Stay-at-home mom vs. working mom: Which is harder?
- Salary.com estimates that in 2019 it would cost $162,581 to compensate for all the different jobs that a stay-at-home mother does.
- A recent Gallup poll revealed that 28% of stay-at-home moms identify as being depressed, while only 17% of employed mothers do.
- Many working mothers feel they must be available at home and at work 24 hours a day.
- Some kids spend upwards of 10 hours in daycare while moms are at work.
- An increasing number of women are underestimating the difficulties of balancing motherhood and a career.
Elaine (Stay-at-Home Mom)
There is a vast misconception out there that being a stay-at-home mom is equivalent to a life rich with sleeping-in, lounging in pajamas all day, drinking coffee, snacking at will, and having all the time in the world to get housework and child-rearing done. The reality, however, is very different. In actuality, stay-at-home moms sleep-in because they were up all night nursing their baby, checking on a sick toddler, or trying to get an anxious child back to sleep. They lounge in pajamas all day because they can’t even shower or get dressed without a baby crying for help or attention. The unending coffee and snack consumption replaces regular, peaceful meals, and usually it is only after the kids go to sleep that any mom has a chance to catch up on housework. Staying at home with kids all day is no easy task.
In fact, it is so challenging that salary.com estimated that the cost to replace a stay-at-home mother would be upwards of over $100,000. Six figures are required to compensate for all she does. And this is a conservative figure, as a mom must be “on” twenty-four hours a day, seven days a week.
But stay-at-home moms are not paid for all their hard work—and oftentimes aren’t even recognized for it. There is no internal promotions system or annual review. And there is no mental break from caretaking. It is a lonely role bereft of socializing with coworkers or having stimulating conversations. Instead, one must settle for that rare hug from a sleepy toddler or the social dynamics of a stuffed animal tea party. Perhaps this is why stay-at-home moms identify as being depressed more than working moms do.
Melissa (Working Mom)
At a time when most families need more than one stream of income just to get by, many women are finding it necessary to work. While arguably most enjoy their careers, there are many difficulties that come with the territory.
Before deciding to work or return to work, many mothers grapple with a long decision-making process, which usually includes feelings of guilt. If they choose to stay at home, they feel guilty about not providing financially for their family, but if they choose to work, they feel guilty about spending less time with their spouses and children.

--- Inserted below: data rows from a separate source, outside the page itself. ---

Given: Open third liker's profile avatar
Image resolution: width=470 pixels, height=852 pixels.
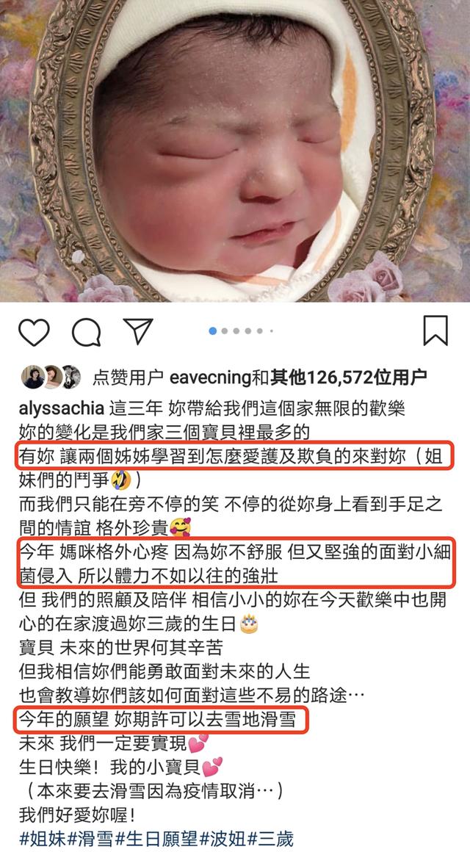Looking at the screenshot, I should [71, 377].
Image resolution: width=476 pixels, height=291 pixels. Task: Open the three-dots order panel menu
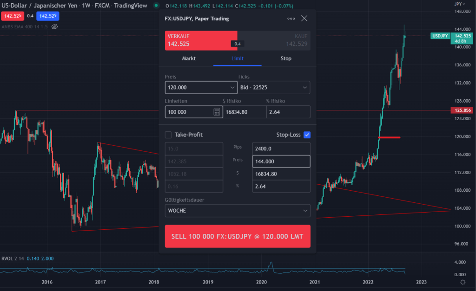(x=291, y=19)
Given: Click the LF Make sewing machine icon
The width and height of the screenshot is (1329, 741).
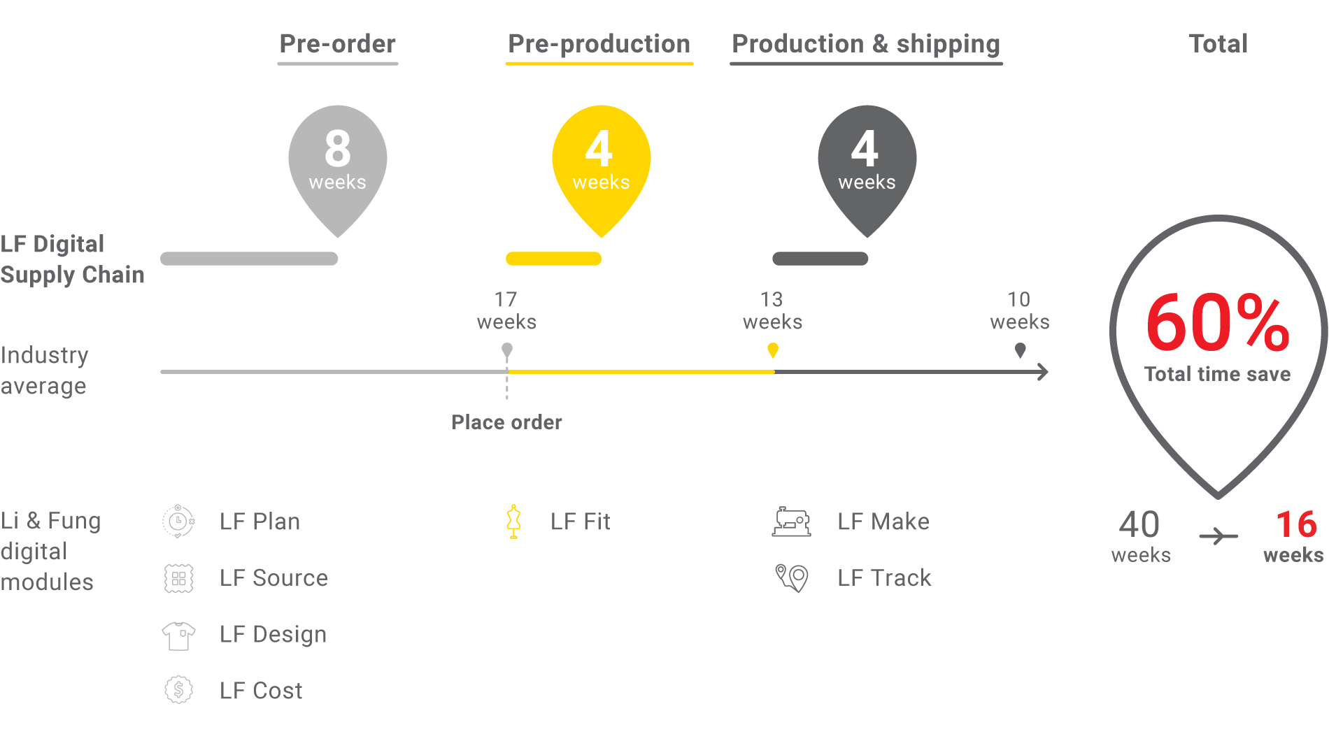Looking at the screenshot, I should click(x=791, y=521).
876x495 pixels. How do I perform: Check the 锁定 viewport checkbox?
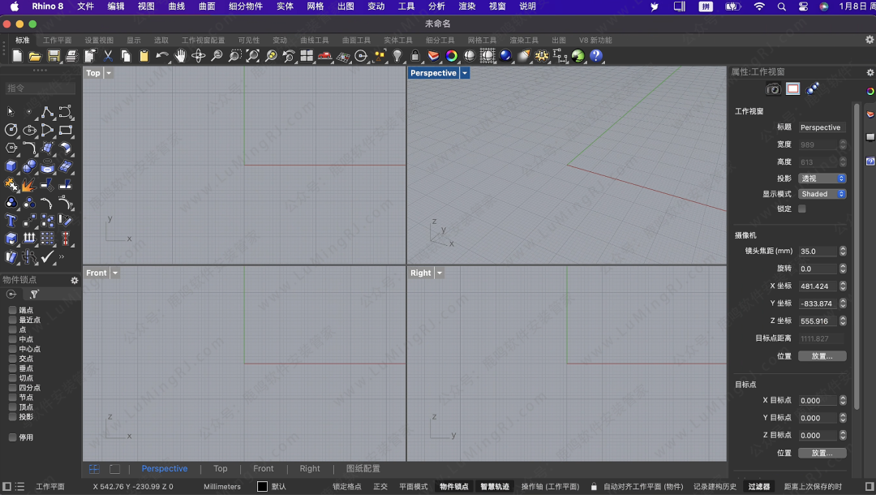[x=802, y=209]
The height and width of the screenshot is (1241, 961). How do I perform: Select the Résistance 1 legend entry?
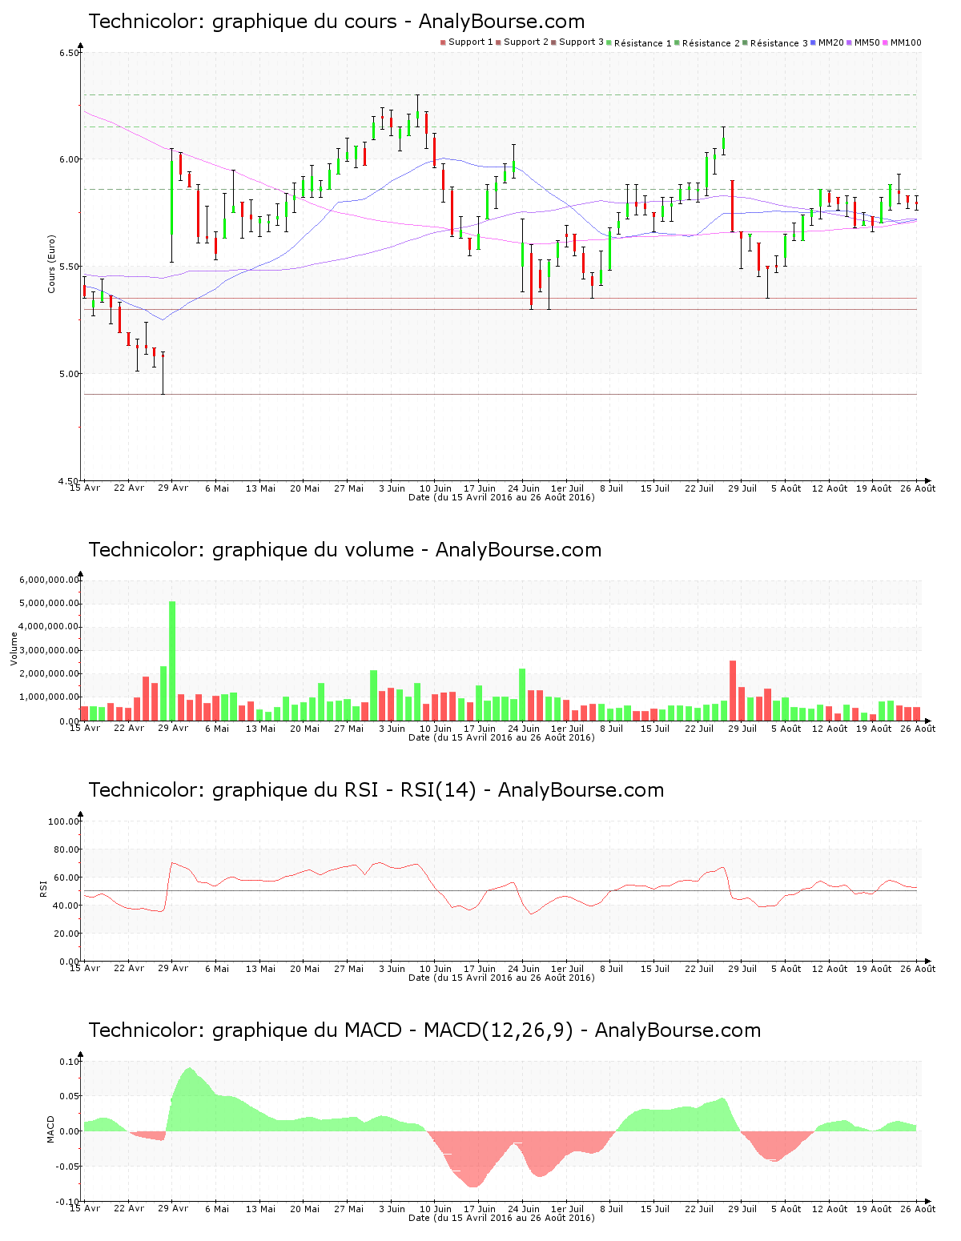(642, 43)
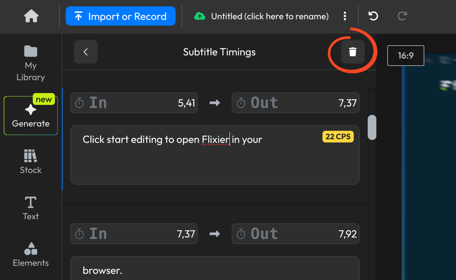The width and height of the screenshot is (456, 280).
Task: Open My Library panel
Action: [x=30, y=63]
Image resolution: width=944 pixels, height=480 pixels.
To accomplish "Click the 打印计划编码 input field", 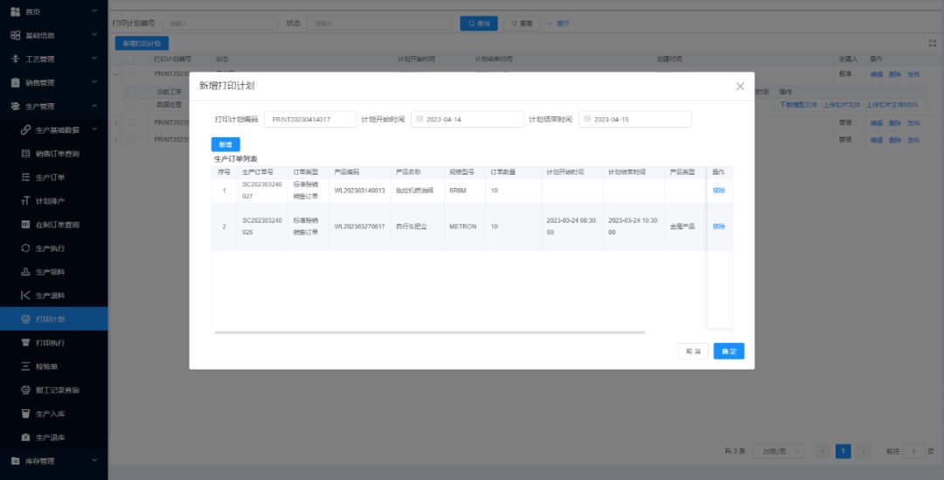I will (x=309, y=119).
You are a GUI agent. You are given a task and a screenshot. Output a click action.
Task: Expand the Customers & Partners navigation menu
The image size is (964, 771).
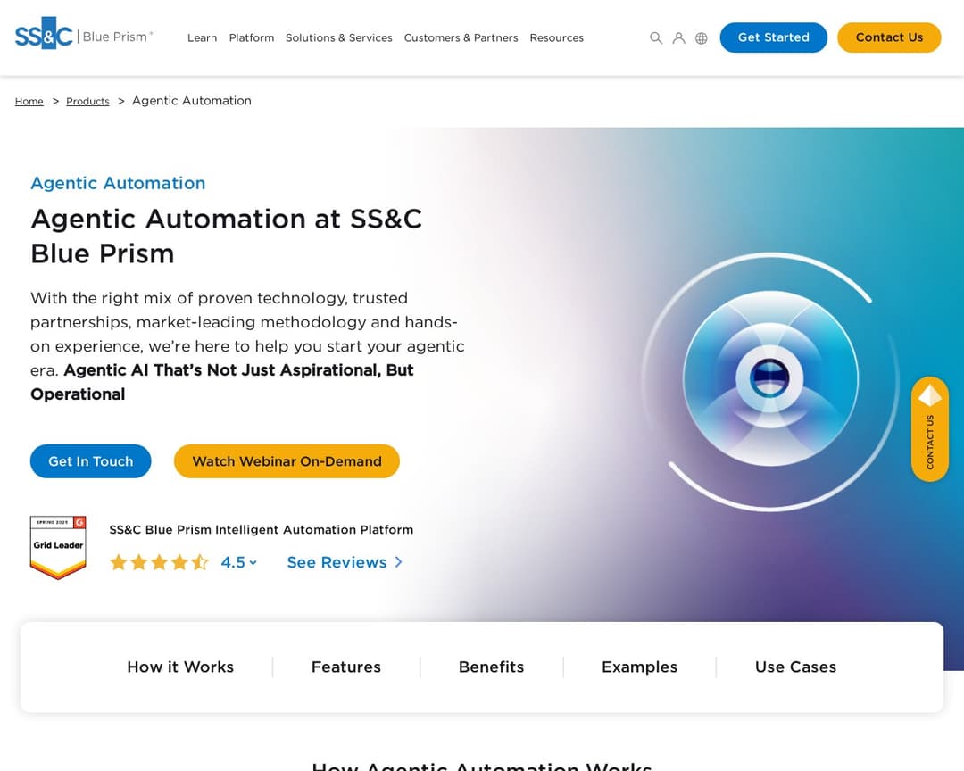(x=461, y=37)
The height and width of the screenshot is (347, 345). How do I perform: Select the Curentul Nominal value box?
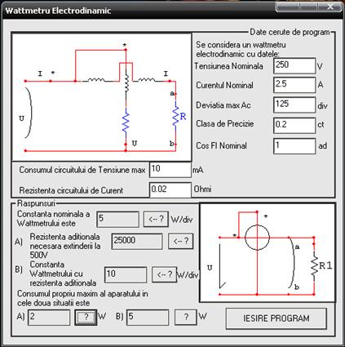coord(294,85)
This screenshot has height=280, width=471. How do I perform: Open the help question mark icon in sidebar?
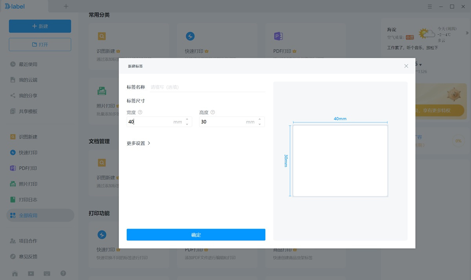coord(63,273)
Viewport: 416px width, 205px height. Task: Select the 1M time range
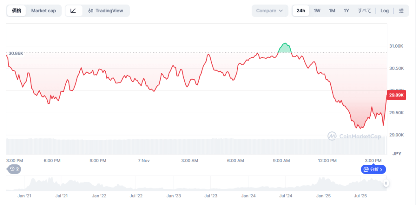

Those mothers who ultimately decide to work face impossible schedules. Sleep deprivation is a constant battle. Sick days are used not only when the mothers fall ill, but when a child is sick as well. Even with a partner who shares the responsibility, this can mean several days away from work at a time. Unfortunately, this can cause conflict.
Employers also frown on workers who tend to not be able to come in early or stay late. Mothers often are unable to put in additional hours at work, especially if they are dropping off or picking up children from childcare.
Working moms also tend to be the primary caregivers, housekeepers, and cooks. The reality is that working mothers not only have all these challenges, but they share many of the same pressures, stressors, and challenges that stay-at-home moms do. Just because working moms are away from their kids more often, doesn’t mean they have things any easier.